Les égouts de Bruxelles

28 Février 2018

Le saviez-vous ? Le réseau d’égouts sous la ville de Bruxelles compte près de 350 kilomètres ! Ce sont 350 kilomètres de ramifications souterraines qui engloutissent chaque jour des milliers de mètres cubes d’eaux usagées. Au cours du mois de janvier, le groupe des Castors Samedi a eu l’occasion de visiter le Musée des Égouts de Bruxelles.

Avant tout un peu d’histoire :
Bruxelles connait, dès le 17ème siècle, le développement d’un véritable réseau d’égouts destiné à l’évacuation des eaux des rues. Ce réseau est très incomplet et certains règlements de la ville autorisent les habitants à se débarrasser de leurs déchets dans la Senne, qui passe dans le centre.

Au 19ème siècle, la pollution est telle que l’on peut « voir flotter des détritus, des charognes, des chiens aux ventres ballonnés dans des eaux grasses et lourdes » (d’après Camille Lemonnier).
En 1863, le Bourgmestre Jules Anspach décide de lancer les travaux d’assainissement de la Senne pour réduire la pollution et empêcher les inondations. La solution retenue en 1865 fut le voutement de la Senne à travers le centre (le voutement, c’est construire au-dessus de la rivière pour la faire passer en dessous de la ville).

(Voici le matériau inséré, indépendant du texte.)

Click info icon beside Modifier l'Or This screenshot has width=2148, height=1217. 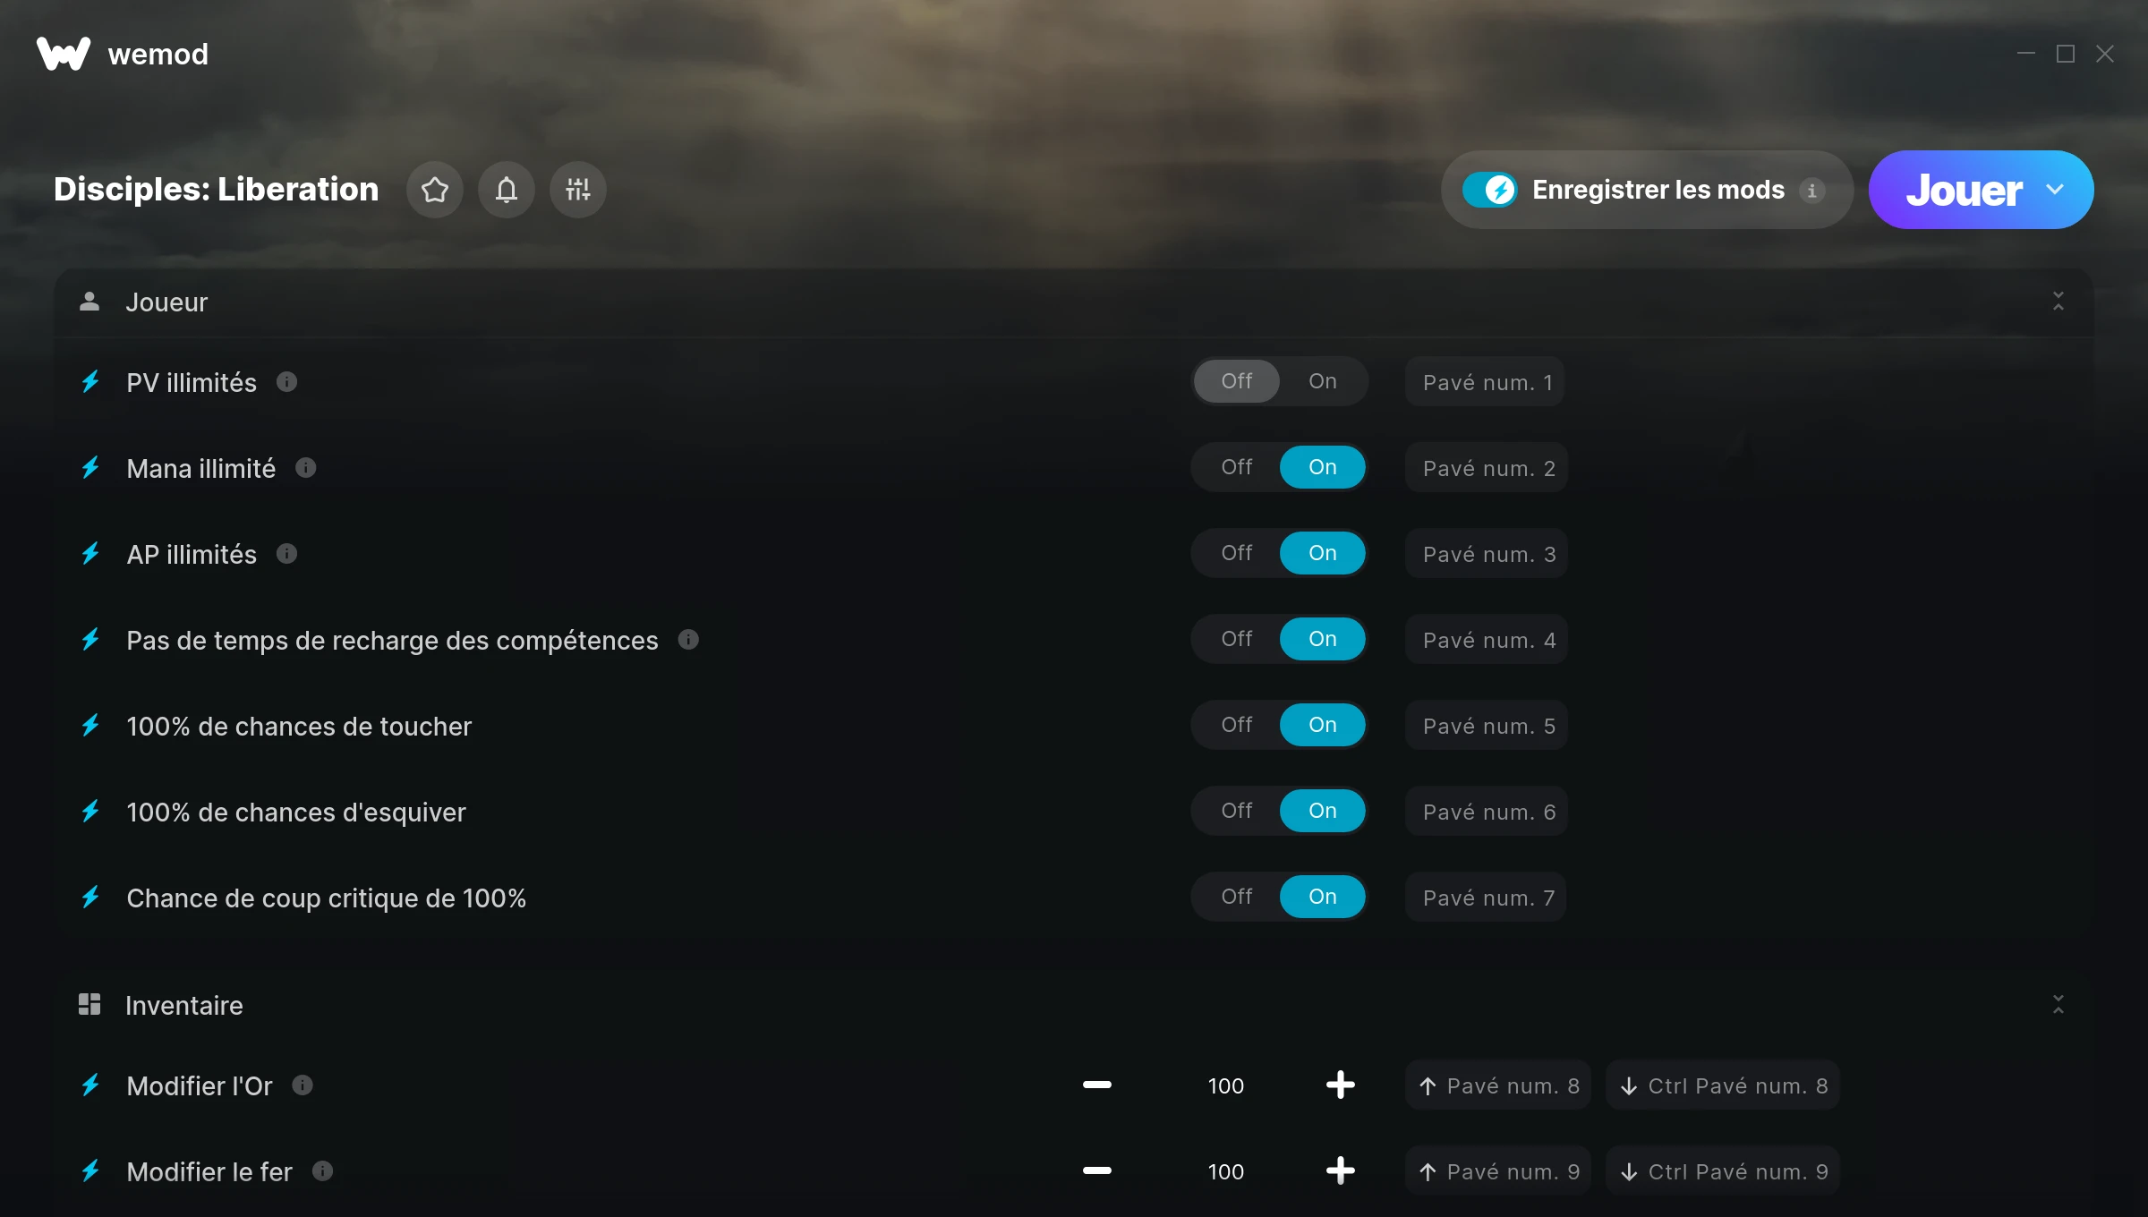coord(303,1085)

Après ce petit brin d’histoire, nos jeunes ont pu découvrir le métier d’égoutier qui consiste à patrouiller dans le réseau afin de détecter les anomalies et d’assurer l’entretien, la surveillance, le curage et le nettoyage. Ils ont aussi découvert le système d’évacuation d’une habitation standard à l’aide d’une maquette installée dans le musée. Enfin, le moment le plus ludique de la visite est celui où les Castors ont pu visiter un pré –égout dans lequel transitent les eaux usées de la ville.

Nous avons recueilli le ressenti de certains participants :
Mehmet Ali : « J’ai aimé la visite car je ne savais pas où l’eau allait, et en plus nous avons visité les égouts ».
Bayram : « J’ai aimé quand la dame nous expliquait la visite et surtout quand elle a dit qu’il y avait des pièces d’or dans la construction »
Tasnime : « J’ai aimé quand on est passé dans l’égout, j’ai appris qu’il existait le métier d’égoutier et que c’était dangereux car ce n’est pas propre ».